## TASK TO COMPLETE
Copy verbatim the part of the listing below that begins with the line containing "850x968 pixels. At" and continues through the end of the listing, including both ends.

(Dataset records)

begin

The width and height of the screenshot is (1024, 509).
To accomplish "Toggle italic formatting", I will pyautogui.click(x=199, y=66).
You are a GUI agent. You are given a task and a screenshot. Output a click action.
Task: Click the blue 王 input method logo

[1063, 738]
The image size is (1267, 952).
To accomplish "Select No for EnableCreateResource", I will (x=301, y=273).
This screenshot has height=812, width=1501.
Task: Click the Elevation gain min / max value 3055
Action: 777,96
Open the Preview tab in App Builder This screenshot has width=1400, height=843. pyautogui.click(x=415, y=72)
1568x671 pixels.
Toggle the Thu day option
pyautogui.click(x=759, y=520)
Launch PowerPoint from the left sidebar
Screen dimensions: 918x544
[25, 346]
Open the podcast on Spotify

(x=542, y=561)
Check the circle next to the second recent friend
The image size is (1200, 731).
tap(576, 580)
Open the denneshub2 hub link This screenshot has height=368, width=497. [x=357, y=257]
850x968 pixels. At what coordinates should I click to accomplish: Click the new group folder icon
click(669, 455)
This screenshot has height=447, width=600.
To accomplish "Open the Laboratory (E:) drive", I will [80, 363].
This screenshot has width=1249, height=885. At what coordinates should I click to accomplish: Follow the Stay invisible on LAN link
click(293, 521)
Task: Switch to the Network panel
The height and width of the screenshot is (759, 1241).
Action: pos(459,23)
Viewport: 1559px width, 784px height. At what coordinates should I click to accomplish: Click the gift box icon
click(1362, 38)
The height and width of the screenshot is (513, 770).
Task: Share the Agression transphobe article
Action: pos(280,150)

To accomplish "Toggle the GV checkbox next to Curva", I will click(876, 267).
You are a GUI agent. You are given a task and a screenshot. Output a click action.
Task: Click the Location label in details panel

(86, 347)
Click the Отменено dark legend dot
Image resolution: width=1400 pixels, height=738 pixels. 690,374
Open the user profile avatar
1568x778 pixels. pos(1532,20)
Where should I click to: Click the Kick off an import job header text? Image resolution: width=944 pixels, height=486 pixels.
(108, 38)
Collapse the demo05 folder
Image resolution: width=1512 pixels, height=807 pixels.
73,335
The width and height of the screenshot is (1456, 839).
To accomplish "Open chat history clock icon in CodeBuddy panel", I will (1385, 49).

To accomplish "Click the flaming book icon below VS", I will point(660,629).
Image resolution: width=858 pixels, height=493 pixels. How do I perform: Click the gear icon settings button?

end

## CORRECT RESPONSE
850x968 pixels. At what coordinates should I click to accomplish: Click the new group folder icon
click(669, 455)
This screenshot has height=447, width=600.
To accomplish "Open the Laboratory (E:) drive", I will [80, 363].
This screenshot has width=1249, height=885. At what coordinates should I click to accomplish: Follow the Stay invisible on LAN link
click(293, 521)
Task: Switch to the Network panel
The height and width of the screenshot is (759, 1241).
Action: pos(459,23)
Viewport: 1559px width, 784px height. At what coordinates should I click to accomplish: Click the gift box icon
click(1362, 38)
The height and width of the screenshot is (513, 770).
Task: Share the Agression transphobe article
Action: pos(280,150)

To accomplish "Toggle the GV checkbox next to Curva", I will click(876, 267).
You are a GUI agent. You are given a task and a screenshot. Output a click action.
Task: Click the Location label in details panel

(86, 347)
Click the Отменено dark legend dot
Image resolution: width=1400 pixels, height=738 pixels. 690,374
Open the user profile avatar
1568x778 pixels. pos(1532,20)
Where should I click to: Click the Kick off an import job header text? Image resolution: width=944 pixels, height=486 pixels.
(108, 38)
Collapse the demo05 folder
Image resolution: width=1512 pixels, height=807 pixels.
73,335
The width and height of the screenshot is (1456, 839).
To accomplish "Open chat history clock icon in CodeBuddy panel", I will (1385, 49).

To accomplish "Click the flaming book icon below VS", I will point(660,629).
Image resolution: width=858 pixels, height=493 pixels. How do I perform: Click the gear icon settings button?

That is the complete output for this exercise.